# The Email Ranker

> Some inboxes see more action.

Canonical URL: <https://datadriven.io/problems/the_email_ranker>

Domain: Python · Difficulty: medium · Seniority: L3

## Problem

Given a list of activity records (each a dict with 'user_id' and 'action'), count activities per user_id. Rank users using dense ranking by activity count descending, with ties broken by user_id alphabetically ascending. Return a list of dicts with keys 'user_id', 'activity_count', 'rank' in rank order.

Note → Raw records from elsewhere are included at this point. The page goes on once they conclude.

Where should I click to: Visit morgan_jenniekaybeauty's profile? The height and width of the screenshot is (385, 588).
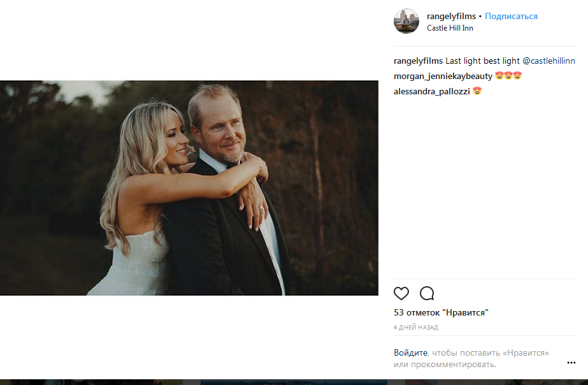(x=443, y=76)
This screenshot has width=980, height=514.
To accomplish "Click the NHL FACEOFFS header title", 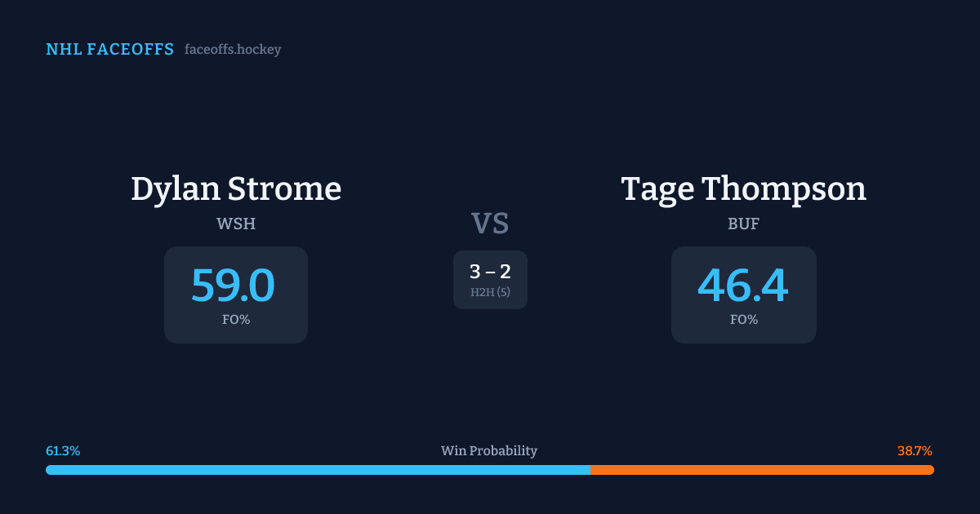I will pyautogui.click(x=109, y=50).
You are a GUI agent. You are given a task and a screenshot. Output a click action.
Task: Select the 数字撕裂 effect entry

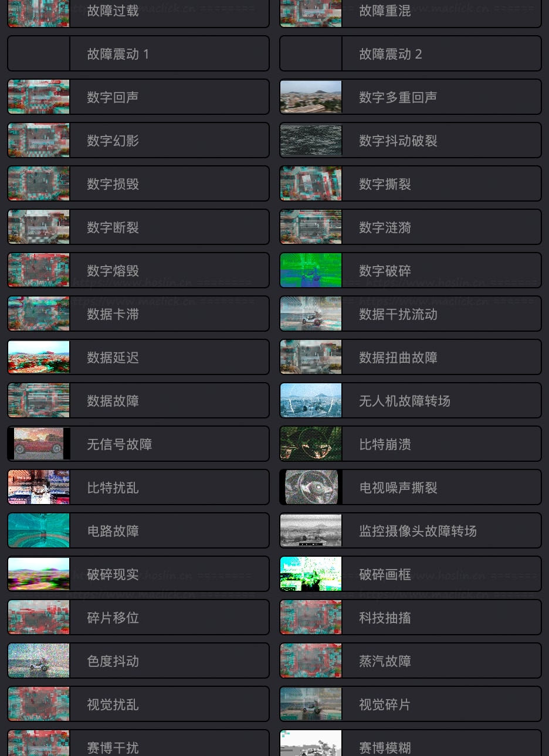coord(411,184)
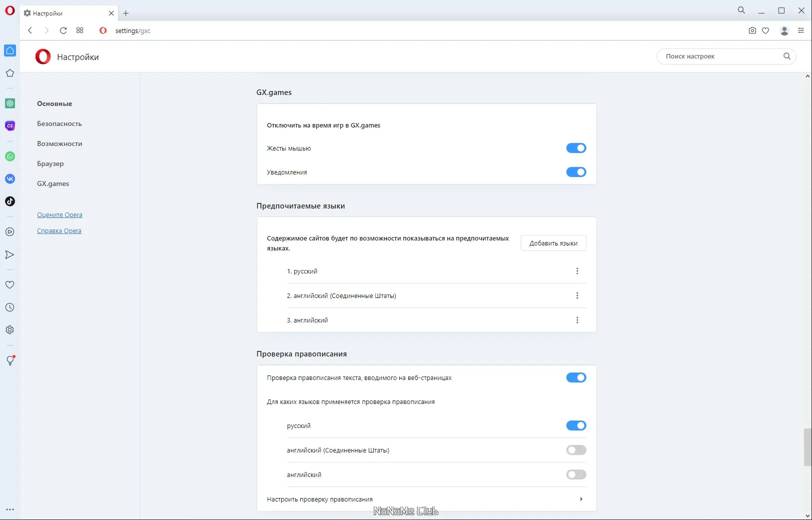Reload the page using refresh icon
The width and height of the screenshot is (812, 520).
[63, 31]
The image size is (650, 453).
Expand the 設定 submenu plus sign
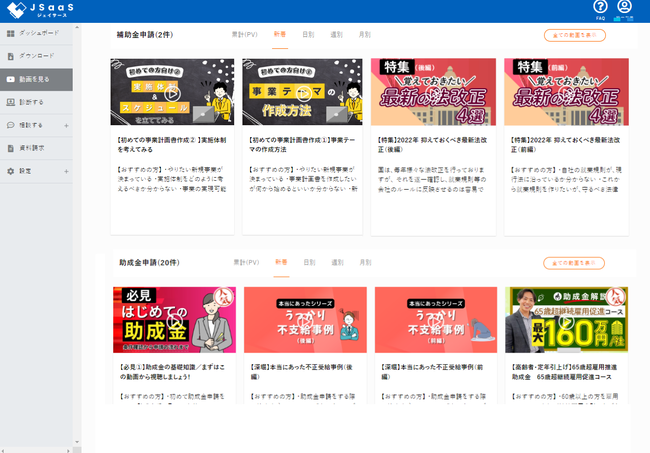click(x=66, y=171)
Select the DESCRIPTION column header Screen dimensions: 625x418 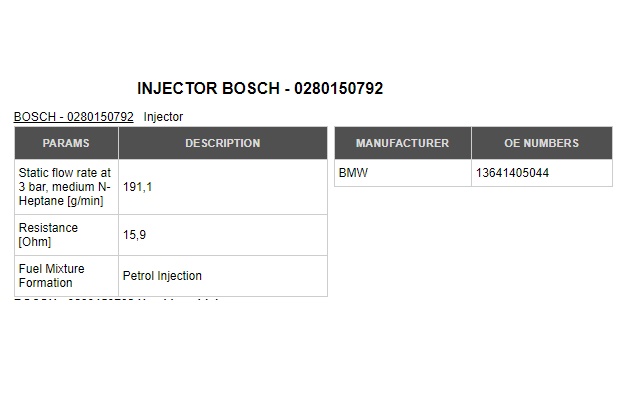click(x=223, y=143)
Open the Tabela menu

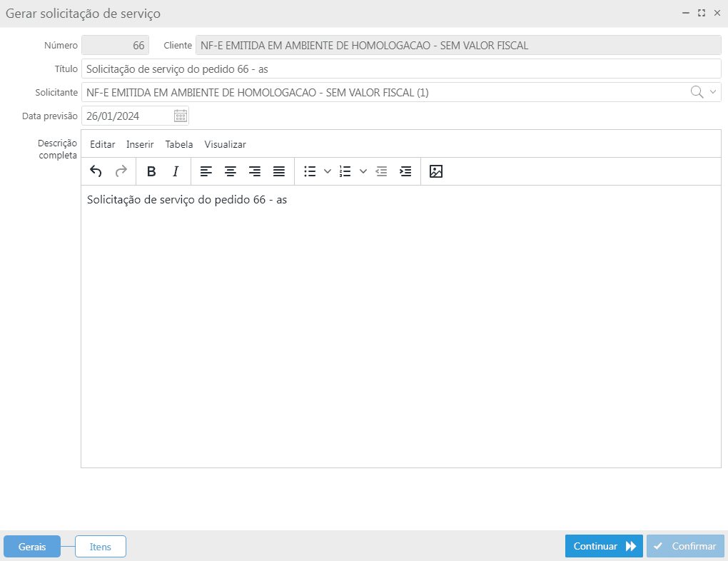click(179, 144)
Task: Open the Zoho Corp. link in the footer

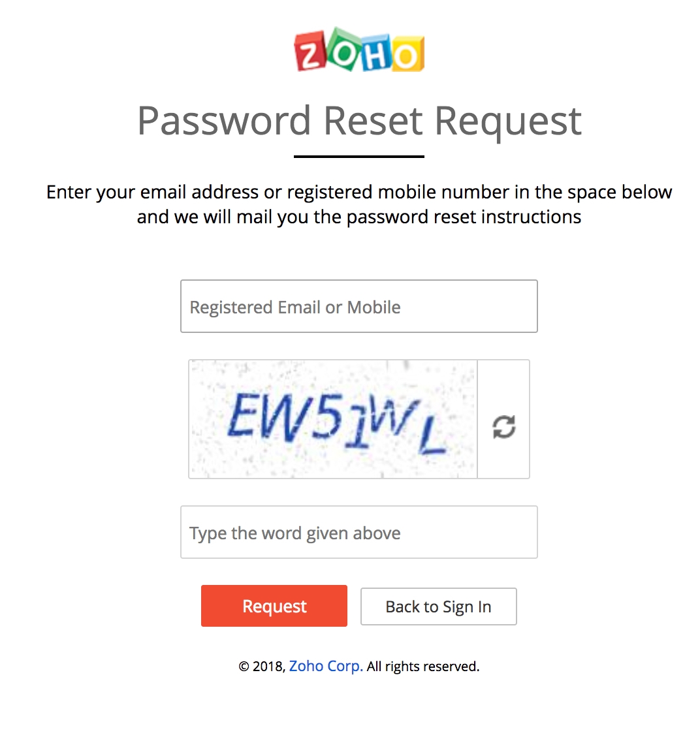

## Worked solution and explanation

### Why this problem exists in real interviews

Dense ranking with deterministic tie-breakers shows up constantly in leaderboards, attribution, and analytics. Interviewers use this prompt to see whether you can count, sort with a composite key, and assign ranks correctly when multiple users tie.

---

### Break down the requirements

#### Step 1: Count activities per user_id

One pass over `activities` builds `{user_id: count}`. The `action` field is irrelevant; only the count matters for ranking.

#### Step 2: Sort by count desc, then user_id asc

Use a composite key `(-count, user_id)`. Negating the count flips the sort to descending while keeping the secondary sort on `user_id` ascending in a single `sorted` call.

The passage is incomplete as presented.